Sephora ‘clean beauty’ lawsuit thrown out by judge

By Julia Wray | Published: 19-Mar-2024

The plaintiff failed to show that Sephora misled consumers when marketing its ‘Clean At Sephora’ cosmetics

A US court has dismissed a class-action complaint against Sephora over its ‘Clean At Sephora’ programme.

The lawsuit, requesting a jury trial, was filed on 11 November 2022 by Spencer Sheehan of Sheehan & Associates in the Northern Federal District Court. 

It was filed on behalf of Lindsey Finster, a resident of Oneida, New York, and “others similarly situated” over confusion about products sold as ‘clean’ under ‘Clean At Sephora’. 

According to the lawsuit, “a significant percentage of products with the ‘Clean At Sephora’ [label] contain ingredients inconsistent with how consumers understand this term”.

The alleged damages exceeded US$5m, including statutory and punitive damages.

However, Judge David Hurd of the US District Court for the Northern District of New York, US sided with the LVMH-owned beauty retailer.

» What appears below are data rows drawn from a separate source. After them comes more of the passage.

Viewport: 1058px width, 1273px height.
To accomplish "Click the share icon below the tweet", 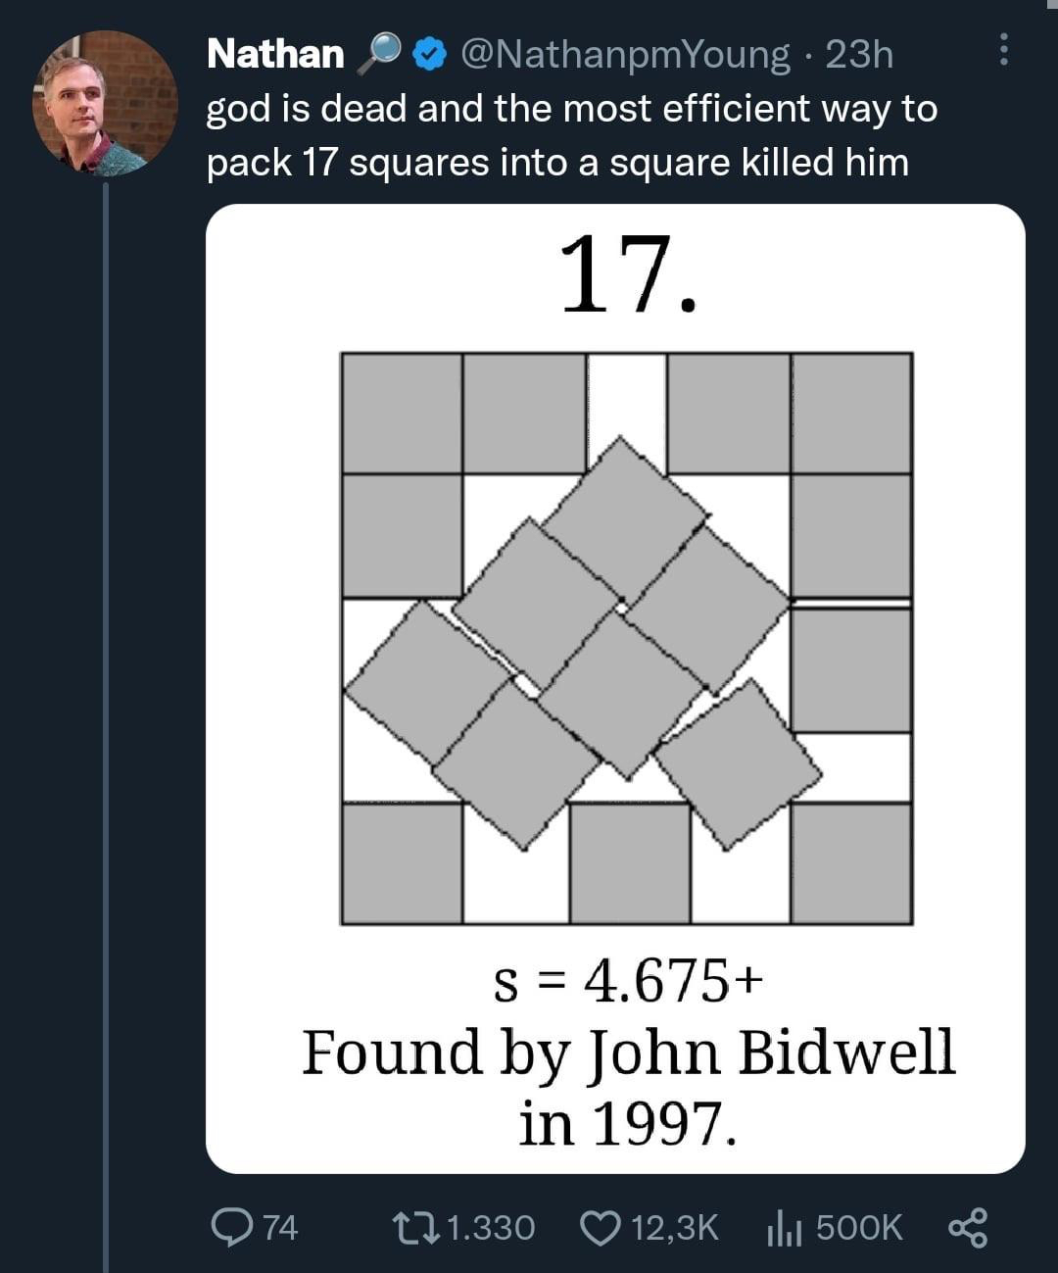I will pyautogui.click(x=969, y=1227).
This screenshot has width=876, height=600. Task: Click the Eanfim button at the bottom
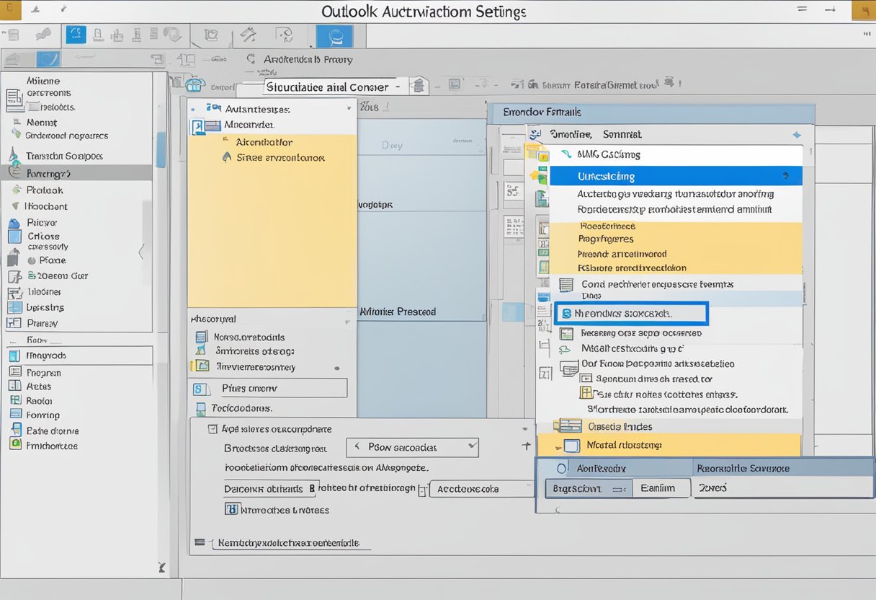coord(659,488)
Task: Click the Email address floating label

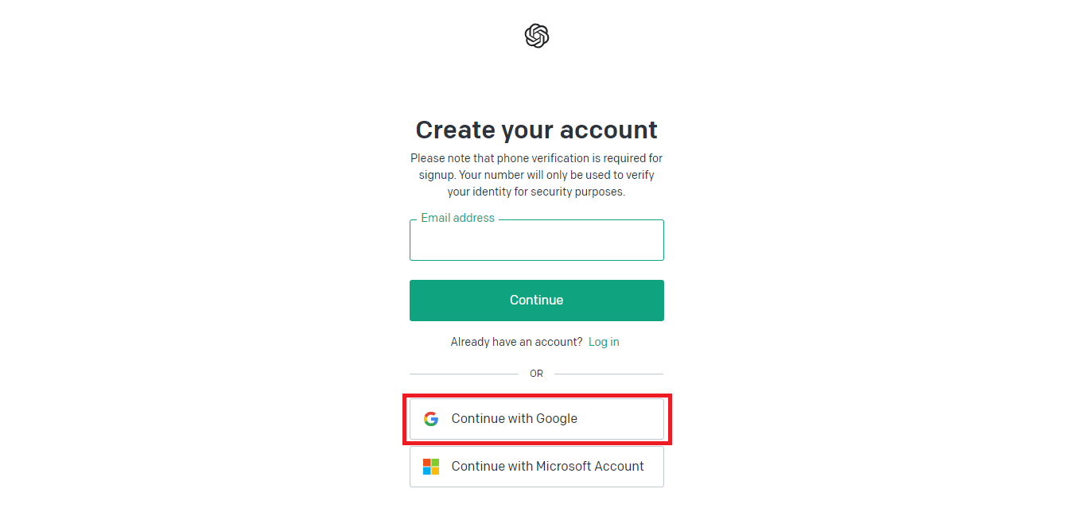Action: 457,218
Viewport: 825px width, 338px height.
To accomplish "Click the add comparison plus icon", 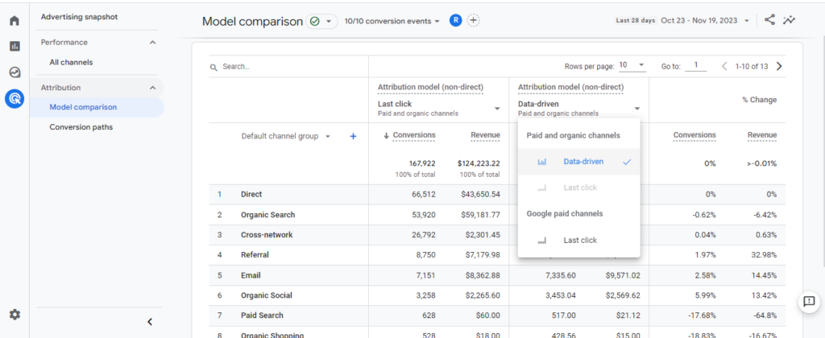I will click(x=474, y=21).
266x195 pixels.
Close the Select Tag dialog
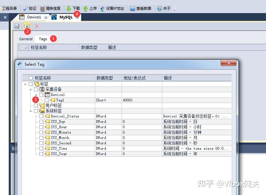click(228, 63)
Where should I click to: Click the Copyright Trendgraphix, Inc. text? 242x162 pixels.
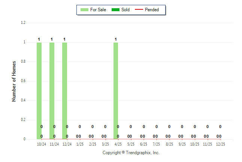coord(131,153)
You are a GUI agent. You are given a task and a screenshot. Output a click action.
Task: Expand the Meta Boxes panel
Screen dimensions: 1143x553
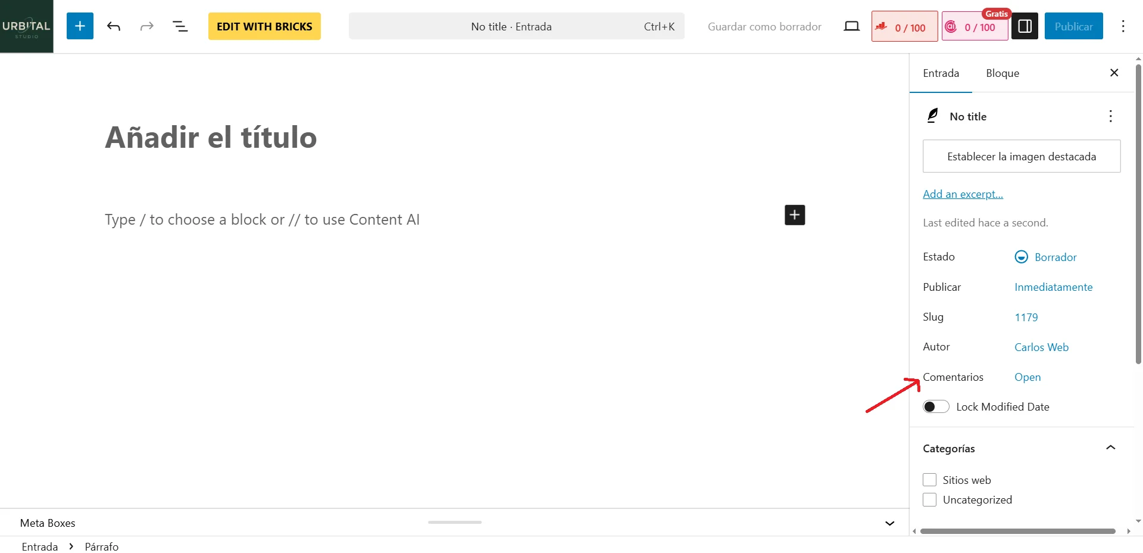[x=889, y=523]
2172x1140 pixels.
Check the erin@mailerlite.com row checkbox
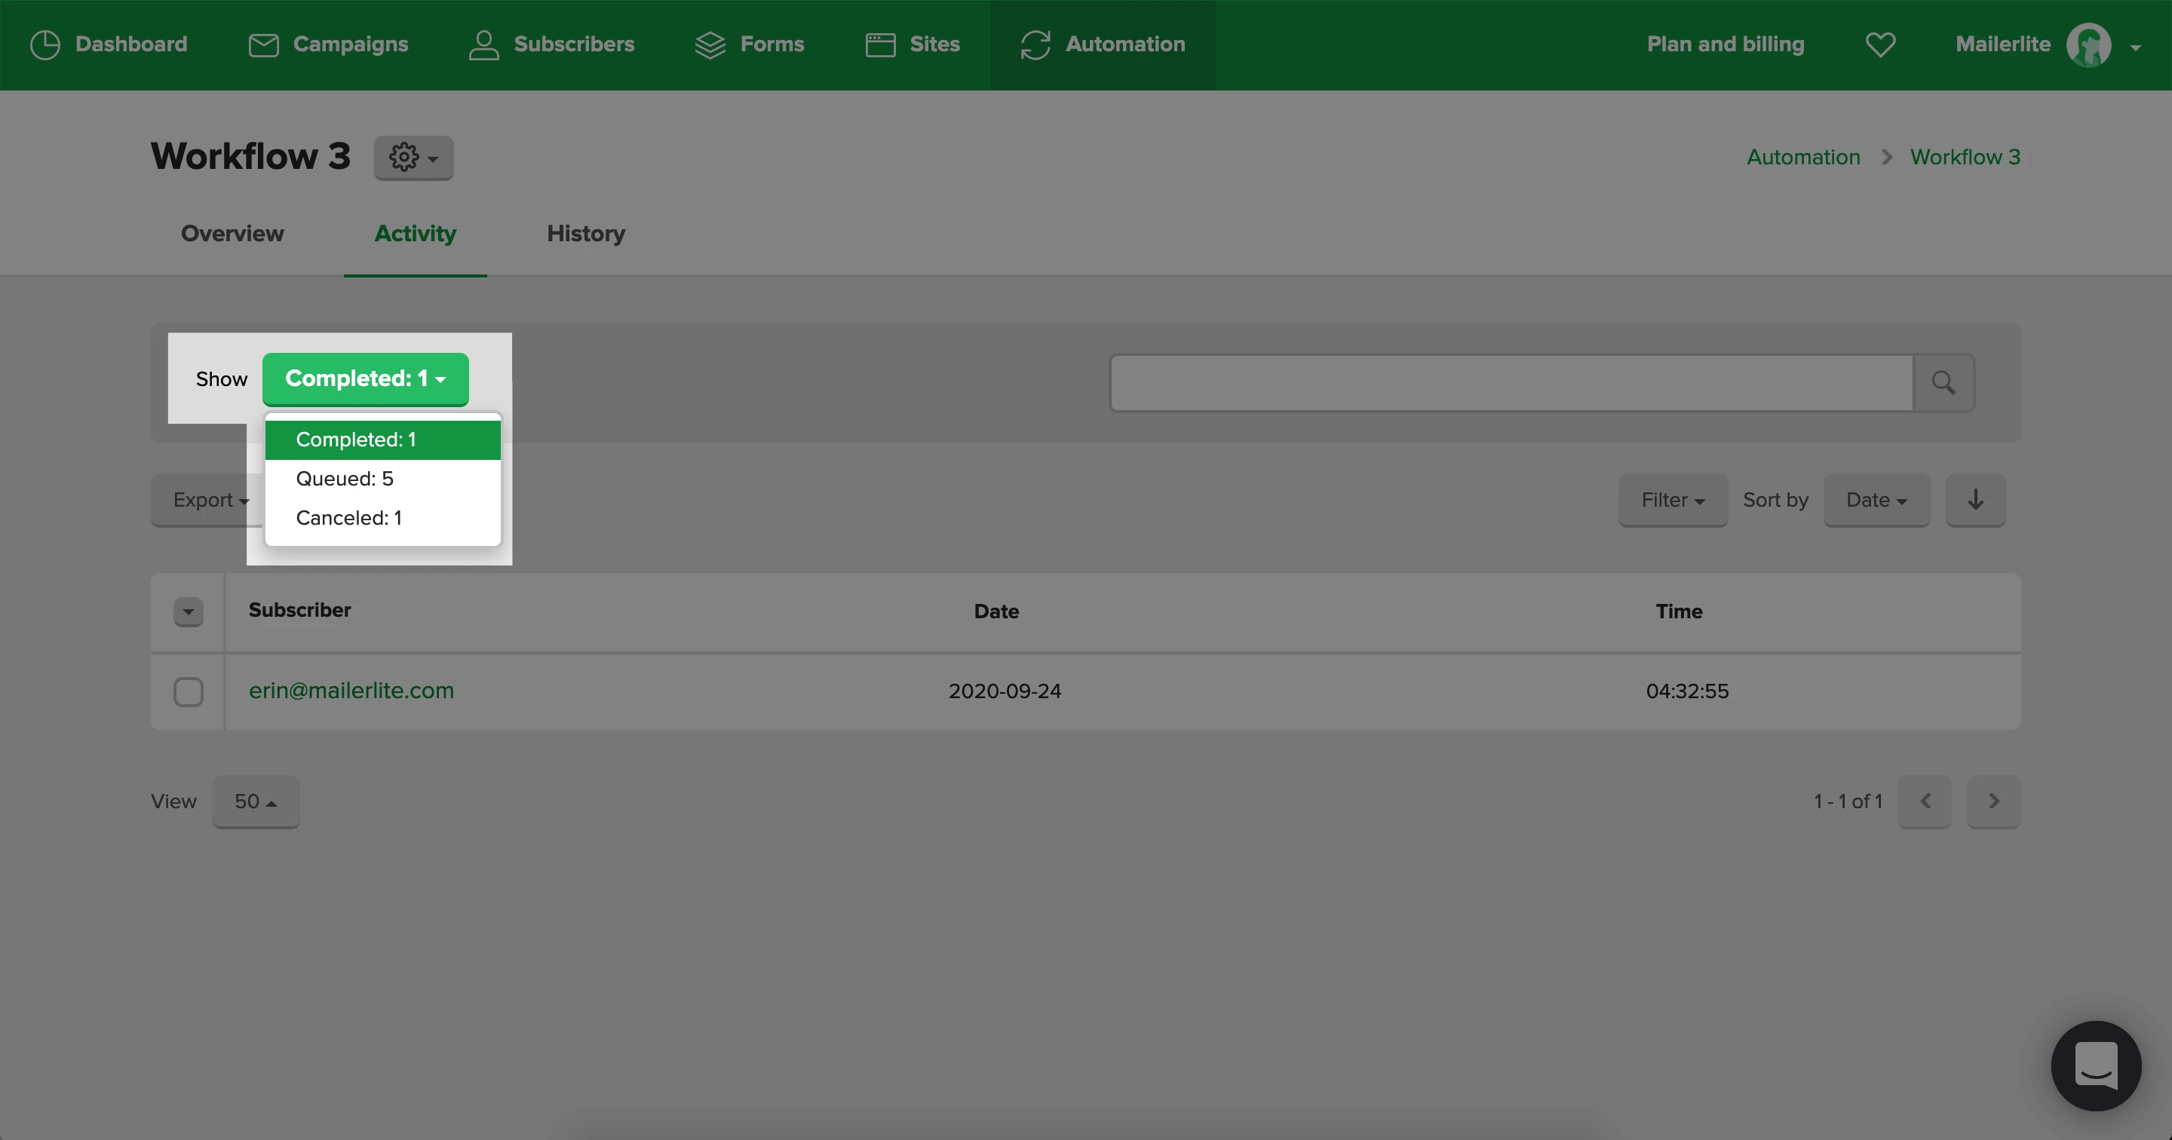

In a 14-page response, Hurd wrote that the plaintiff “failed to plausibly allege that Sephora misled reasonable consumers when it marketed and sold its ‘Clean At Sephora’ cosmetics”. 

As well as failing to demonstrate that Sephora “made any explicit or implied promises that its ‘Clean At Sephora’ cosmetics were all-natural and free of any potentially harmful ingredients”.

Hurd said: “[The] plaintiff’s complaint leaves the court guessing as to how a reasonable consumer could mistake the ‘Clean At Sephora’ labelling and/or marketing to reasonably believe that the cosmetics contain no synthetic or harmful ingredients whatsoever.”

Legal expert Kelly Bonner, Associate at Duane Morris, called the court’s decision “relatively straightforward”. 

“The retailer very clearly stated its criteria for inclusion in its clean beauty programme ‘formulated without parabens, sulfates SLS and SLES, phthalates, mineral oil, formaldehyde', and other identified ingredients; not ‘free from synthetic ingredients’,” she said. 

“Simply because the retailer’s criteria for clean beauty differed from plaintiff’s doesn’t make it misleading. 

“It means that currently there are varying definitions of clean beauty.”

Sephora launched its ‘Clean At Sephora’ campaign in 2018 to highlight products that are free-from ‘toxic’ ingredients.